*Task objective*.
Report every line of the records below that includes the string "will".
··· Excerpted data ···
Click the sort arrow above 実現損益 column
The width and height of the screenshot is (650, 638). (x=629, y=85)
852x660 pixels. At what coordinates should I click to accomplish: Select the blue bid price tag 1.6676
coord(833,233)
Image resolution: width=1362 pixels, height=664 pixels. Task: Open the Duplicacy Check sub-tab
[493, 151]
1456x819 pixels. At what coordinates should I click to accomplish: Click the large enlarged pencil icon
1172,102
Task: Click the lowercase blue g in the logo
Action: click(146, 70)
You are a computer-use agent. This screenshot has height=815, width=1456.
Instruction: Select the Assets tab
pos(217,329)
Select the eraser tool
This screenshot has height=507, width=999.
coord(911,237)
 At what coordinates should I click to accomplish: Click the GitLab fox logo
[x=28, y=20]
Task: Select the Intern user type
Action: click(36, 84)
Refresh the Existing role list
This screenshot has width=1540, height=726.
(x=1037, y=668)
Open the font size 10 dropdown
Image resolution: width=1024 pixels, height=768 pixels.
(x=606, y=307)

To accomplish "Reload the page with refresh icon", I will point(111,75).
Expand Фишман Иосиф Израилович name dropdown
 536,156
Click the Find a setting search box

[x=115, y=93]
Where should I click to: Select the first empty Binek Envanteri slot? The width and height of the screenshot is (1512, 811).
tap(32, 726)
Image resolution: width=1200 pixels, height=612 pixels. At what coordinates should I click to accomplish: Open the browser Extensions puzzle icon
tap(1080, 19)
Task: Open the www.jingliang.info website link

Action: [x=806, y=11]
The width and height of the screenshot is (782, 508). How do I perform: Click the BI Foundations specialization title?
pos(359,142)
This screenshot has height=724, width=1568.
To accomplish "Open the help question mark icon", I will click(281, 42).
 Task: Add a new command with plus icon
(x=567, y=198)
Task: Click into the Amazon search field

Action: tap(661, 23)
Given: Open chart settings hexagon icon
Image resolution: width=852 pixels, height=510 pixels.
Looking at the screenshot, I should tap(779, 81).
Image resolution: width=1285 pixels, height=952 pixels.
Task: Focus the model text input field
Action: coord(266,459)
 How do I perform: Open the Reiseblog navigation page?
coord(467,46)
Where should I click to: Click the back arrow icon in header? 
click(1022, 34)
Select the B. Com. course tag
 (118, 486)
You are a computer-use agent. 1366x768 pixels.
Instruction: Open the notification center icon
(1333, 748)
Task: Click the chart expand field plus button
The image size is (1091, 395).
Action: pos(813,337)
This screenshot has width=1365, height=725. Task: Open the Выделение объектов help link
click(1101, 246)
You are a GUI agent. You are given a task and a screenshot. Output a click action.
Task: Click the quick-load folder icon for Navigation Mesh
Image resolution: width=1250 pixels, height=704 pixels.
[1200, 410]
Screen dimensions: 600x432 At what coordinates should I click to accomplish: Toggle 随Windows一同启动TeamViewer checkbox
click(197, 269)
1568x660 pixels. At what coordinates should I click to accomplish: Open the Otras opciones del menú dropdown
···
*Solution to this task*.
To accomplish "Reload the page with refresh icon", I will point(111,75).
To accomplish "Open the help question mark icon", I will click(281, 42).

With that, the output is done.